Claim: A 1922 newspaper article warned that climate change was melting Arctic ice and disrupting wildlife.
Examples:[Collected via e-mail, December 2009]
The Arctic ocean is warming up, icebergs are growing scarcer and in some
places the seals are finding the water too hot, according to a report to
the Commerce Department yesterday from Consulafft, at Bergen, Norway.
Reports from fishermen, seal hunters and explorers all point to a radical
change in climate conditions and hitherto unheard-of temperatures in the
Arctic zone. Exploration expeditions report that scarcely any ice has been
met as far north as 81 degrees 29 minutes. Soundings to a depth of 3,100
meters showed the gulf stream still very warm. Great masses of ice have
been replaced by moraines of earth and stones, the report continued, while
at many points well known glaciers have entirely disappeared.
Very few seals and no white fish are found in the eastern Arctic, while
vast shoals of herring and smelts which have never before ventured so far
north, are being encountered in the old seal fishing grounds.

* PROBLEMS AND TASKS
1. Rewrite the Arctic warming report, starting at "Claim: A 1922" and ending at "have entirely disappeared.", with "icebergs" changed to "ice floes".
2. Write the next part of the Arctic warming report, picking up right after its last sentence.

* PROVIDED DATA

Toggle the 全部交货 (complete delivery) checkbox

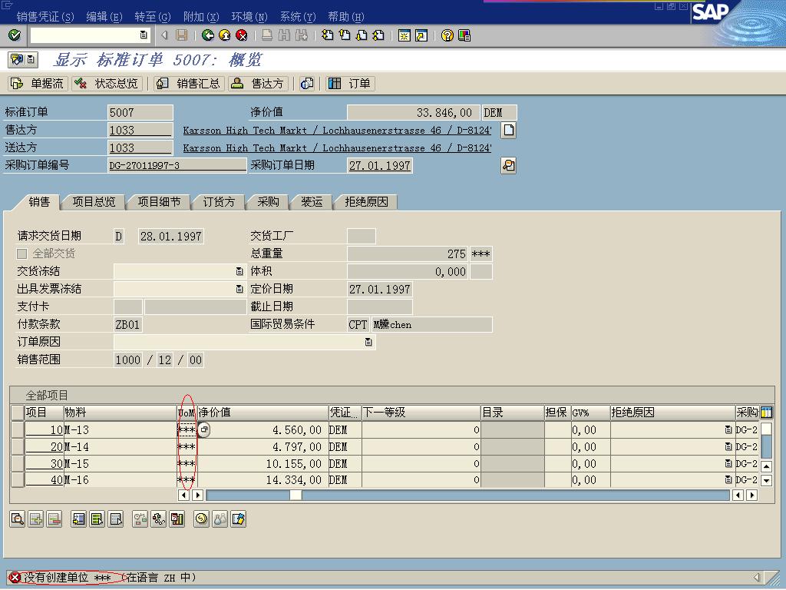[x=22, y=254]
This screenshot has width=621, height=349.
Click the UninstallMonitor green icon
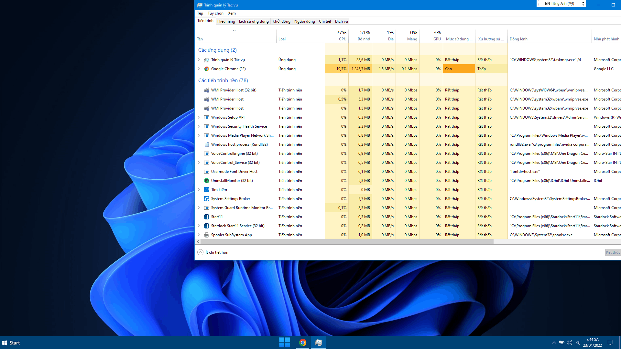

---

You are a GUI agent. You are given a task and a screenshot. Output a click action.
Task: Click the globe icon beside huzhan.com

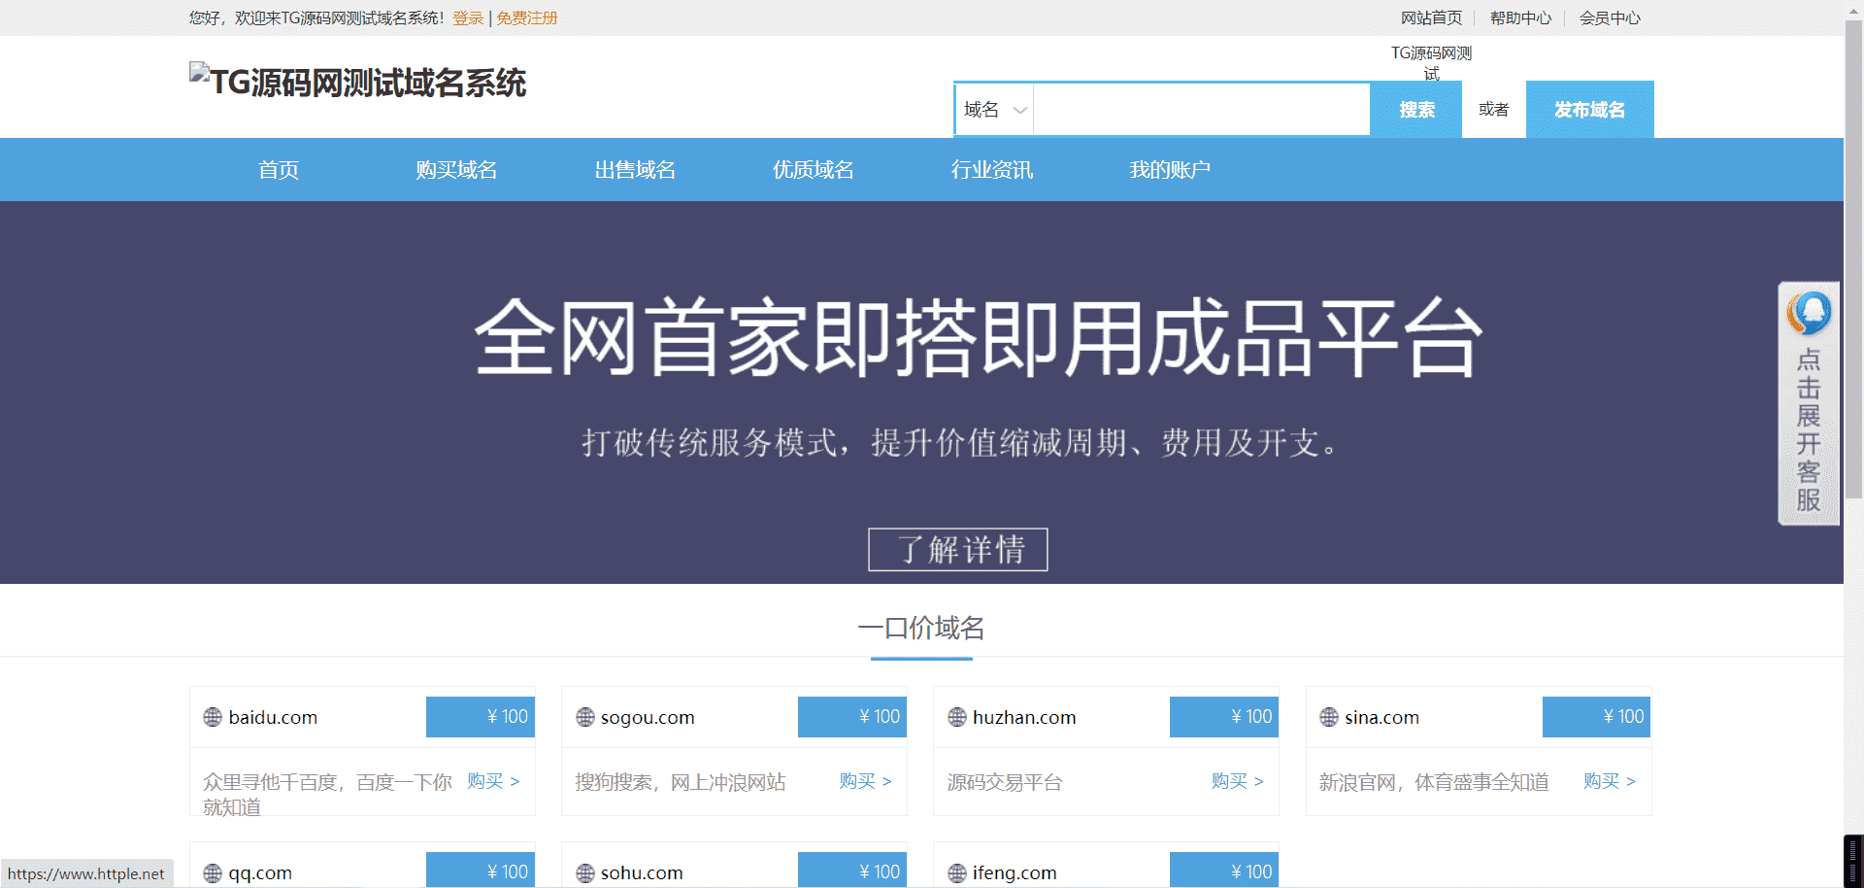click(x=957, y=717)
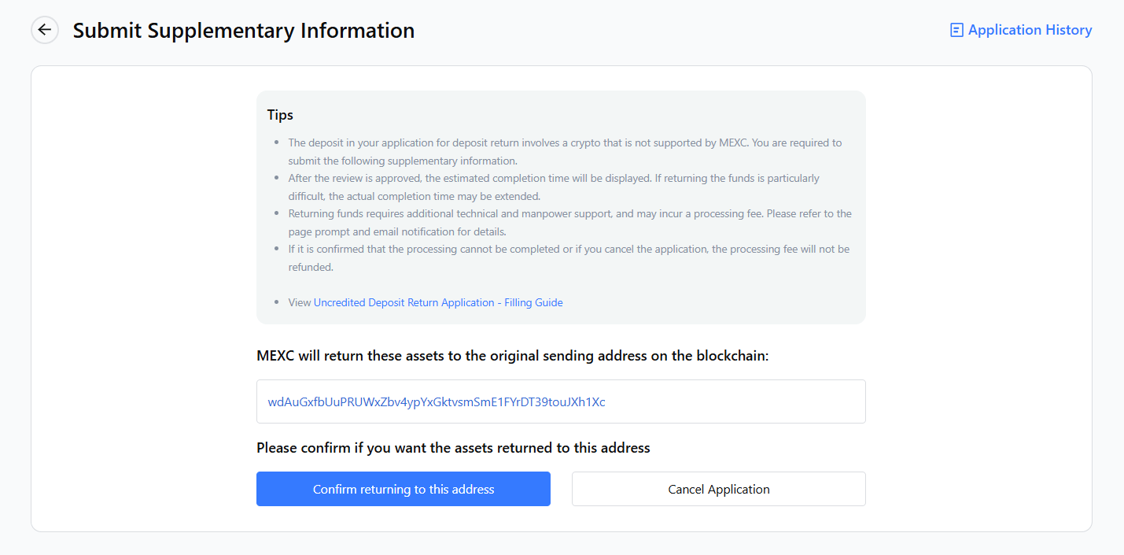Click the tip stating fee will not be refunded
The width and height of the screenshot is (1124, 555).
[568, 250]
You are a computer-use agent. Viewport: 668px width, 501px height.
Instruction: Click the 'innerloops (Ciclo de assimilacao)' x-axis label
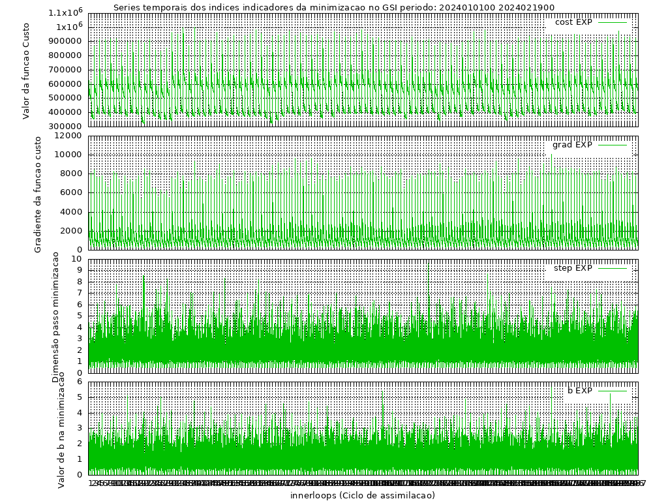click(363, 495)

...

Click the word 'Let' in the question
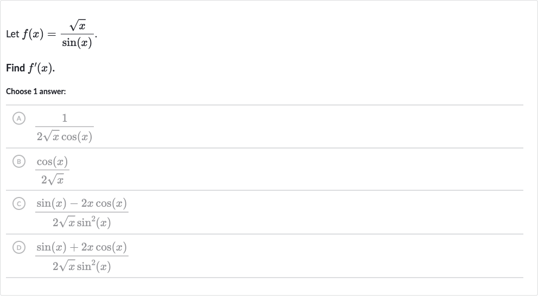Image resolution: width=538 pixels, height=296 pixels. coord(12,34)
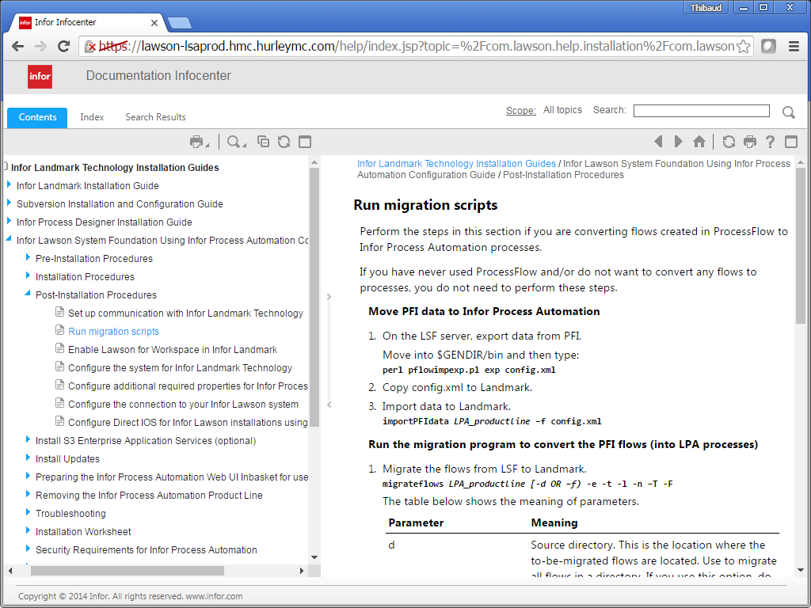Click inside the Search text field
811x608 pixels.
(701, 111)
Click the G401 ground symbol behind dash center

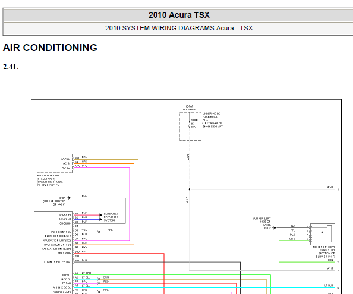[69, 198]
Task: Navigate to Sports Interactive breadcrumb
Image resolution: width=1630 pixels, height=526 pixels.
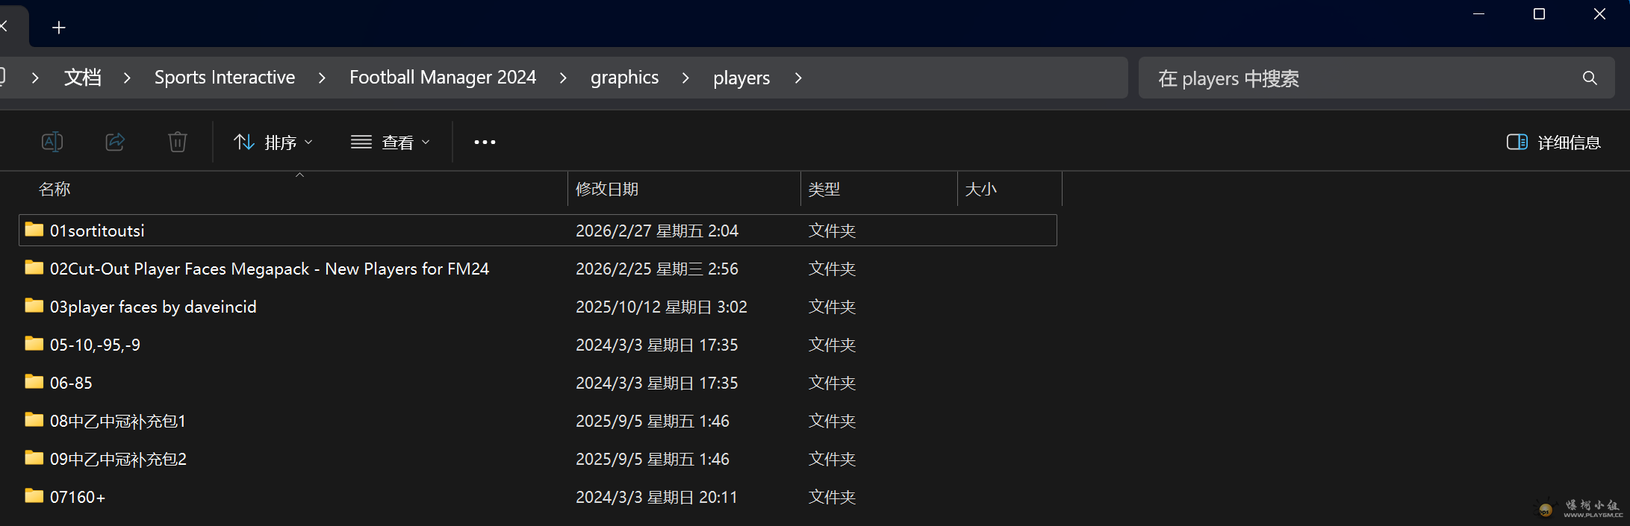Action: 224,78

* ANSWERS TO EACH TASK
1.
Claim: A 1922 newspaper article warned that climate change was melting Arctic ice and disrupting wildlife.
Examples:[Collected via e-mail, December 2009]
The Arctic ocean is warming up, ice floes are growing scarcer and in some
places the seals are finding the water too hot, according to a report to
the Commerce Department yesterday from Consulafft, at Bergen, Norway.
Reports from fishermen, seal hunters and explorers all point to a radical
change in climate conditions and hitherto unheard-of temperatures in the
Arctic zone. Exploration expeditions report that scarcely any ice has been
met as far north as 81 degrees 29 minutes. Soundings to a depth of 3,100
meters showed the gulf stream still very warm. Great masses of ice have
been replaced by moraines of earth and stones, the report continued, while
at many points well known glaciers have entirely disappeared.

2.
I apologize, I neglected to mention that this report was from November 2, 1922. As reported by the AP and published in The Washington Post - 88
Origins: One of the key issues in the global warming debate is whether modern scientists have sufficient data and tools to determine that current warming trends are indicative of long-term climatic changes rather than relatively short-term weather pattern variability. The text above seemingly provides an example of the pitfalls of mistaking the latter for the former, purportedly reproducing a 1922 newspaper article warning that the Arctic ocean was experiencing a radical change in climate conditions which was warming its waters, melting ice, and disrupting wildlife.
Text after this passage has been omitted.